What this task involves:
Repeat the following rows exactly as they appear, covering every one of them.

## begin Dataset records

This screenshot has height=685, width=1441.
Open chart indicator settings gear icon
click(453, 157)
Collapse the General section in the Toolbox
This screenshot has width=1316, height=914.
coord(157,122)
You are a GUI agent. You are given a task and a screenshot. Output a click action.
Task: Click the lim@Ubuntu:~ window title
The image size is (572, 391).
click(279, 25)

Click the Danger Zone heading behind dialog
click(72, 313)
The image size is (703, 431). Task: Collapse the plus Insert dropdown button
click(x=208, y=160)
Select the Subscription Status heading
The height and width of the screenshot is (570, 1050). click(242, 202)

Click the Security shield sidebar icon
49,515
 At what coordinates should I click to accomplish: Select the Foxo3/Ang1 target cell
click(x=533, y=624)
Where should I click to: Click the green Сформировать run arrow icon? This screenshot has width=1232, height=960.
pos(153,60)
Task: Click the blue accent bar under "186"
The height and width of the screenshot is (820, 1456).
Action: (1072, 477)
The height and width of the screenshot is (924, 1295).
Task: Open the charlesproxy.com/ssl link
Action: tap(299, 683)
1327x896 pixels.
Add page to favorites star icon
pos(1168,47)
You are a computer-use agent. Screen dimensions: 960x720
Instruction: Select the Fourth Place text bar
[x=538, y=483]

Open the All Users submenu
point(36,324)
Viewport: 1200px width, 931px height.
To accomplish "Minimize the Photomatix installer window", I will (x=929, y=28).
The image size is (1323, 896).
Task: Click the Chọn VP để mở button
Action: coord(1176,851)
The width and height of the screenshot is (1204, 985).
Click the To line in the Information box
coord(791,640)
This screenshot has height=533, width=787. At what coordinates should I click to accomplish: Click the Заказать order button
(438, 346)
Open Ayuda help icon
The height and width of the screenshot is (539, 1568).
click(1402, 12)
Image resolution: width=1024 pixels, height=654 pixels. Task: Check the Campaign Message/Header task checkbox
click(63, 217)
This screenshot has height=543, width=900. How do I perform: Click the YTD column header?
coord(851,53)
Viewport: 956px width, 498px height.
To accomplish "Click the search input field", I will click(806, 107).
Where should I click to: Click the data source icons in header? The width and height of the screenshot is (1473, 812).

## end Dataset records

Correct result:
This screenshot has height=685, width=1441.
Open chart indicator settings gear icon
click(453, 157)
Collapse the General section in the Toolbox
This screenshot has width=1316, height=914.
coord(157,122)
You are a GUI agent. You are given a task and a screenshot. Output a click action.
Task: Click the lim@Ubuntu:~ window title
The image size is (572, 391).
click(279, 25)

Click the Danger Zone heading behind dialog
click(72, 313)
The image size is (703, 431). Task: Collapse the plus Insert dropdown button
click(x=208, y=160)
Select the Subscription Status heading
The height and width of the screenshot is (570, 1050). click(242, 202)

Click the Security shield sidebar icon
49,515
 At what coordinates should I click to accomplish: Select the Foxo3/Ang1 target cell
click(x=533, y=624)
Where should I click to: Click the green Сформировать run arrow icon? This screenshot has width=1232, height=960.
pos(153,60)
Task: Click the blue accent bar under "186"
The height and width of the screenshot is (820, 1456).
Action: (1072, 477)
The height and width of the screenshot is (924, 1295).
Task: Open the charlesproxy.com/ssl link
Action: tap(299, 683)
1327x896 pixels.
Add page to favorites star icon
pos(1168,47)
You are a computer-use agent. Screen dimensions: 960x720
Instruction: Select the Fourth Place text bar
[x=538, y=483]

Open the All Users submenu
point(36,324)
Viewport: 1200px width, 931px height.
To accomplish "Minimize the Photomatix installer window", I will (x=929, y=28).
The image size is (1323, 896).
Task: Click the Chọn VP để mở button
Action: coord(1176,851)
The width and height of the screenshot is (1204, 985).
Click the To line in the Information box
coord(791,640)
This screenshot has height=533, width=787. At what coordinates should I click to accomplish: Click the Заказать order button
(438, 346)
Open Ayuda help icon
The height and width of the screenshot is (539, 1568).
click(1402, 12)
Image resolution: width=1024 pixels, height=654 pixels. Task: Check the Campaign Message/Header task checkbox
click(63, 217)
This screenshot has height=543, width=900. How do I perform: Click the YTD column header?
coord(851,53)
Viewport: 956px width, 498px height.
To accomplish "Click the search input field", I will click(806, 107).
Where should I click to: Click the data source icons in header? The width and height of the screenshot is (1473, 812).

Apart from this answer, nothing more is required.